== Data ==
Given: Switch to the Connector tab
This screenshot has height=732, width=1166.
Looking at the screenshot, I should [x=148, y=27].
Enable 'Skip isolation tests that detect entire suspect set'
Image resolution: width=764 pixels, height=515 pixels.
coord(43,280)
===
* Task item
Set all the data down again, exactly as it reads above.

* Solution to this problem
Given: Switch to the Connector tab
This screenshot has height=732, width=1166.
Looking at the screenshot, I should [x=148, y=27].
Enable 'Skip isolation tests that detect entire suspect set'
Image resolution: width=764 pixels, height=515 pixels.
coord(43,280)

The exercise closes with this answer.